Question: Is samtools BAQ redundant after GATK's IndelRealinger
0
2
Entering edit mode
2.6 years ago
James Reeve ▴ 130

I'm planning to generate a mpileup file for SNP calling. When I look for examples online I notice many turn off samtools' base alignment quality (BAQ) setting by specifying -B

Example:

samtools -B -f ref.fa data.bam > out.mpileup


After doing a bit of research I seems BAQ is designed to adjust quality scores to account for indels (original paper). However, I have already used GATK 3's IndelRealigner to account for indels.
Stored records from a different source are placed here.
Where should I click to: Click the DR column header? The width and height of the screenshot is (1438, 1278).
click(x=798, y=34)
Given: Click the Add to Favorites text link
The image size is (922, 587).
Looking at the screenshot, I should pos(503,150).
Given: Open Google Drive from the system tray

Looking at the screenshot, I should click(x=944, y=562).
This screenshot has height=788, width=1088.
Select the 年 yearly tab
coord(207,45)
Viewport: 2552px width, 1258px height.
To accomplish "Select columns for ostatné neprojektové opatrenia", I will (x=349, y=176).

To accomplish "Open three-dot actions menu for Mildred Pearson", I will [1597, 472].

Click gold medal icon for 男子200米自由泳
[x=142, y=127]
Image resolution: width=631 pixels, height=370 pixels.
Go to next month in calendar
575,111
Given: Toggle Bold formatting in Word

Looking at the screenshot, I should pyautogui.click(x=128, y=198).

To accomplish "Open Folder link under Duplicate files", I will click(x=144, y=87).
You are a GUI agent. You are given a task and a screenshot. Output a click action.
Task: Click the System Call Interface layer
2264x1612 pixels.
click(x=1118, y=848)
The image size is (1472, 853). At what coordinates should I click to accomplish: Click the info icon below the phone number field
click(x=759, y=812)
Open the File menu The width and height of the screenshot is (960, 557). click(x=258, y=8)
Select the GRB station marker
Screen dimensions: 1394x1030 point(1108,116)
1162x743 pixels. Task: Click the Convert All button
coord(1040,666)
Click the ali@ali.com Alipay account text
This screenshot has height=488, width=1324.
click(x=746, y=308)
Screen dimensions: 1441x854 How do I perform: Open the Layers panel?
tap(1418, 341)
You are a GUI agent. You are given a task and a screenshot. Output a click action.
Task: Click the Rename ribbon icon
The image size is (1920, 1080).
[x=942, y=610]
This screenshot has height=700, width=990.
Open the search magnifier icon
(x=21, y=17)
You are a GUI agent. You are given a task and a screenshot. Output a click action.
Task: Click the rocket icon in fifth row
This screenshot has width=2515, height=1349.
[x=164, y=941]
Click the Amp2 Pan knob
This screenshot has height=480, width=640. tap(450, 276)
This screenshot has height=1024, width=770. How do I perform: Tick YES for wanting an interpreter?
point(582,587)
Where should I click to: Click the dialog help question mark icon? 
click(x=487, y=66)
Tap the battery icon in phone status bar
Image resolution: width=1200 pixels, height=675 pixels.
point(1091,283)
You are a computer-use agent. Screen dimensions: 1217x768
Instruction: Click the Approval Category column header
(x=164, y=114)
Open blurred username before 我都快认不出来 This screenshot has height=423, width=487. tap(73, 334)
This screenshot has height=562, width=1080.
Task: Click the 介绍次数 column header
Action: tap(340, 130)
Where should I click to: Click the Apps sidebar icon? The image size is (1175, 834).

Are samtools BAQ and GATK's IndelRealigner analogous commands for dealing with indels? Is it safe to turn off BAQ after IndelRealignment?

samtools indels • 1.1k views
1
Entering edit mode

The variant calling workflow recommended in the SAMtools webpage mixes GATK's IndelRealigner and bcftools mpileup (with BAQ). I don't know if this pipeline is up to date, though. I'm curious about whether mixing GATK and SAMtools is still the best option if you want to perform the actual variant calling using SAMtools.

As for turning off BAQ (-B option), I have read that it is recommended if you want to perform somatic variant calling using VarScan2 (see for example the Genomic Data Commons user's guide). However, I am not aware of people turning BAQ off for other types of analyses.

0
Entering edit mode

Do you have any idea why VarScan2 recommends turning off mpileup -B? I looked at your source and couldn't find an explanation.

1
Entering edit mode

I believe this thread is one of the first in which they concluded that it was best to use mpileup -B for VarScan2. Apparently, not using -B makes VarScan miss true variants, but be aware that if you use mpileup -B you may get more false positives. I guess this explanation might be applicable to other variant calling pipelines that rely on samtools, such as yours, but I'm not 100% sure. Also note that the thread does not mention whether the user performed indel realignment with GATK before using samtools.

This manuscript from VarScan2's creator also recommends using mpileup -B as "best practice", but it doesn't give an explanation for this recommendation.

0
Entering edit mode

You would likely need the developer(s) of both SAMtools and GATK to be here to adequately answer this. Just generally, though, I would not mix and match these pipelines, where possible. Why are you using a mixture of GATK and SAMtools? I have neither heard of people disabling BAQ...

0
Entering edit mode

I'm mixing GATK's indel realignment and SAMtools because Schlötterer et al. 2014 in Box1 advises using IndelRealigner for a pool-seq pipeline. They also disable BAQ using the mpileup -B option in their tutorial for their variant caller / analysis toolkit PoPoolation2.